Diner du 11 janvier 2010
L’exposé met en exergue une réponse française à une problématique générale : bien faire communiquer métiers et informaticiens, pour bâtir et conserver un SI performant.
Comme dans les autres pays, la performance est liée en France au modèle de gouvernance informatique de chaque entreprise. Le facteur clé d’une bonne MOA est la maîtrise des processus métier, qui lui donne valeur ajoutée, tant vis-à-vis des métiers que des informaticiens.
Une diapositive montre clairement le positionnement de la MOA comme courroie de transmission entre le cycle de la demande, les investissements métiers, et celui de la capacité, les investissements informatiques.

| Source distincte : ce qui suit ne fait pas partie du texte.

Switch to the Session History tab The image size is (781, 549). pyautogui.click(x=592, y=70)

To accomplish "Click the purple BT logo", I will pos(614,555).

Plusieurs exemples de situations réelles sont donnés, dans la banque, dans l’assurance, et dans des administrations en France et en Europe. On trouve moins d’exemples dans l’industrie et le commerce, où l’informatique est souvent vue comme moins stratégique que dans les services. Comme dans d’autres modes de fonctionnement, des dérives peuvent exister, en particulier le fait pour l’organisation MOA de se substituer à la direction métier. Mais quand la gouvernance est claire, et que ses mécanismes fonctionnent efficacement au quotidien, la MOA devient le maillon indispensable au bon fonctionnement des SI.